**ЗАДАНИЕ:**
Перепишите без изменений часть материала, которая начинается с его первой строки и заканчивается строкой, где стоит "pyautogui.click(x=574, y=85)". Обе эти строки тоже включите.

**ВХОДНЫЕ СТРОКИ:**
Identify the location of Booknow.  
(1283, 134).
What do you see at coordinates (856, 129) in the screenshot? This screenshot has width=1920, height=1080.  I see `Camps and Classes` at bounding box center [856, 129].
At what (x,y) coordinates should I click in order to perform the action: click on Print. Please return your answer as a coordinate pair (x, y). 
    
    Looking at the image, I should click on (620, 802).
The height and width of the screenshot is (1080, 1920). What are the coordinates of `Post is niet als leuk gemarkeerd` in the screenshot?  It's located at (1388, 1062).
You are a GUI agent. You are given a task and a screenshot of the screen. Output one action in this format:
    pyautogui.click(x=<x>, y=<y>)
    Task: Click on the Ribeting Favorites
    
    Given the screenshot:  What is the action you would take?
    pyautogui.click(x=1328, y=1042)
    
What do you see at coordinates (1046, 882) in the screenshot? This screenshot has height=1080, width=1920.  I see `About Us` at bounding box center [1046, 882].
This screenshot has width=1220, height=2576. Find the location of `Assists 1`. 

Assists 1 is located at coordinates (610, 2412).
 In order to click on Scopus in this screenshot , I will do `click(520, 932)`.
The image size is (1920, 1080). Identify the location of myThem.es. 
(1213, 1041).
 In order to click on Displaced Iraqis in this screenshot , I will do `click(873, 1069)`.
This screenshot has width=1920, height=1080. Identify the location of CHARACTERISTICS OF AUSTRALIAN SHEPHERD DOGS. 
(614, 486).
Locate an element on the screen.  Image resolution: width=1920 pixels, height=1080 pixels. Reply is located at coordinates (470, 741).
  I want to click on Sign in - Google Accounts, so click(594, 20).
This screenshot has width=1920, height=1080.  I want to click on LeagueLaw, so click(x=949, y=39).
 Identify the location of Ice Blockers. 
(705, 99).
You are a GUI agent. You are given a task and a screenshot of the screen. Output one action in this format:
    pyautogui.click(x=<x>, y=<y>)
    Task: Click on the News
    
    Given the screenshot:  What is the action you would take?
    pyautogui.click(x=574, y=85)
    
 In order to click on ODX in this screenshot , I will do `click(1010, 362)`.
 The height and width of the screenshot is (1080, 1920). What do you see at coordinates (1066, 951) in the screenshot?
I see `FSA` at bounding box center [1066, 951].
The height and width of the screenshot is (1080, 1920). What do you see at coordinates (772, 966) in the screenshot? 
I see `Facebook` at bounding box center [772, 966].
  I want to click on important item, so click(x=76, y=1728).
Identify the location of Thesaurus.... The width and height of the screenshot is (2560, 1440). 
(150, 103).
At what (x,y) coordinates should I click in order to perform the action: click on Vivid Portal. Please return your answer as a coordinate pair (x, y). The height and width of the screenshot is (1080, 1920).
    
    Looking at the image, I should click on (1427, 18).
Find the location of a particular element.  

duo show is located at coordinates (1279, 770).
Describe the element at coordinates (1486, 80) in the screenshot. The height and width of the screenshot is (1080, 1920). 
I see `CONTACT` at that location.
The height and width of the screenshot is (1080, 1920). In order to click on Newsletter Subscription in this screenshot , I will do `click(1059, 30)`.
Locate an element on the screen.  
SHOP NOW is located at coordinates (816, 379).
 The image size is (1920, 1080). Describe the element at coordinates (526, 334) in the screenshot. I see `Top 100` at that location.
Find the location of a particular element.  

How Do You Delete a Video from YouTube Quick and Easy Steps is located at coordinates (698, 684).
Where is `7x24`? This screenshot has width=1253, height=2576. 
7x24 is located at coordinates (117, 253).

**ОТВЕТ:**
Identify the location of Booknow.  
(1283, 134).
What do you see at coordinates (856, 129) in the screenshot? This screenshot has width=1920, height=1080.  I see `Camps and Classes` at bounding box center [856, 129].
At what (x,y) coordinates should I click in order to perform the action: click on Print. Please return your answer as a coordinate pair (x, y). 
    
    Looking at the image, I should click on (620, 802).
The height and width of the screenshot is (1080, 1920). What are the coordinates of `Post is niet als leuk gemarkeerd` in the screenshot?  It's located at (1388, 1062).
You are a GUI agent. You are given a task and a screenshot of the screen. Output one action in this format:
    pyautogui.click(x=<x>, y=<y>)
    Task: Click on the Ribeting Favorites
    
    Given the screenshot:  What is the action you would take?
    pyautogui.click(x=1328, y=1042)
    
What do you see at coordinates (1046, 882) in the screenshot? This screenshot has height=1080, width=1920.  I see `About Us` at bounding box center [1046, 882].
This screenshot has width=1220, height=2576. Find the location of `Assists 1`. 

Assists 1 is located at coordinates (610, 2412).
 In order to click on Scopus in this screenshot , I will do `click(520, 932)`.
The image size is (1920, 1080). Identify the location of myThem.es. 
(1213, 1041).
 In order to click on Displaced Iraqis in this screenshot , I will do `click(873, 1069)`.
This screenshot has width=1920, height=1080. Identify the location of CHARACTERISTICS OF AUSTRALIAN SHEPHERD DOGS. 
(614, 486).
Locate an element on the screen.  Image resolution: width=1920 pixels, height=1080 pixels. Reply is located at coordinates (470, 741).
  I want to click on Sign in - Google Accounts, so click(594, 20).
This screenshot has width=1920, height=1080.  I want to click on LeagueLaw, so click(x=949, y=39).
 Identify the location of Ice Blockers. 
(705, 99).
You are a GUI agent. You are given a task and a screenshot of the screen. Output one action in this format:
    pyautogui.click(x=<x>, y=<y>)
    Task: Click on the News
    
    Given the screenshot:  What is the action you would take?
    pyautogui.click(x=574, y=85)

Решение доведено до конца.